# Your instructions
A line below contains "You are a GUI", and a later one contains "833x620 pixels.". Repeat both, with every line between them, exactly.

# Input material
# # # #

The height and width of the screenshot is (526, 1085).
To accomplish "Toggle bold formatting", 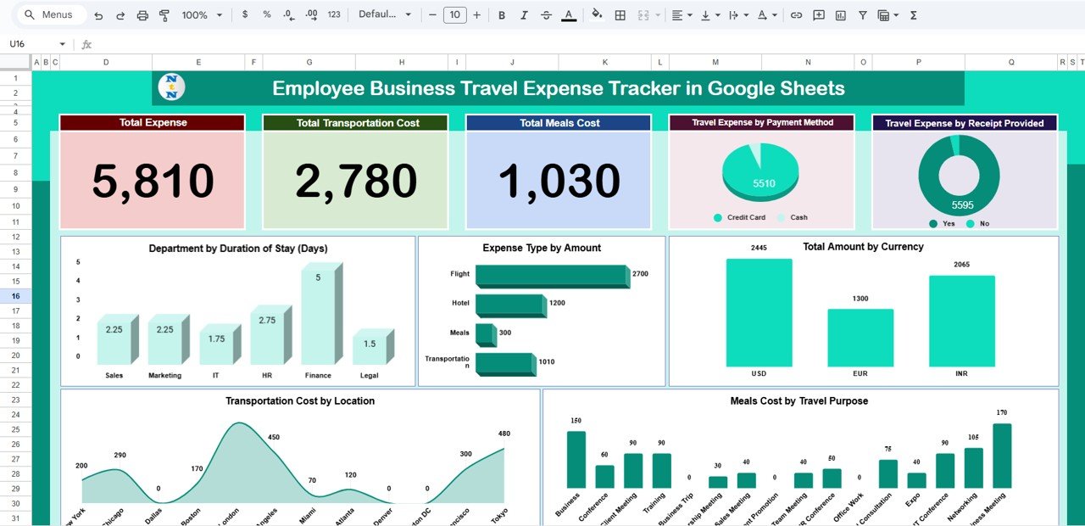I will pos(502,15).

# # # #

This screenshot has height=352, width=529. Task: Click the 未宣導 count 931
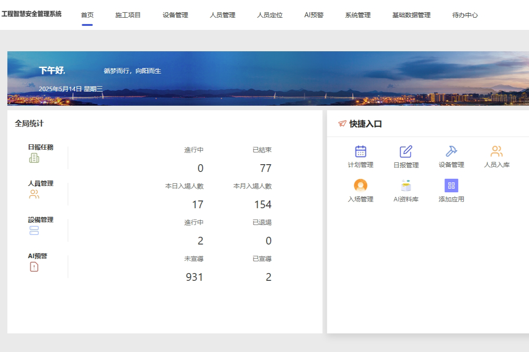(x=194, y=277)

# # # #

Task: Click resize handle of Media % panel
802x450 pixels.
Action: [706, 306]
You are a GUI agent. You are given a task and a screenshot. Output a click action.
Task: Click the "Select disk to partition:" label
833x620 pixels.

# # # #

# Solved problem
You are a GUI agent. You are given a task and a screenshot. Output a click action.
Task: Click the "Select disk to partition:" label
833x620 pixels.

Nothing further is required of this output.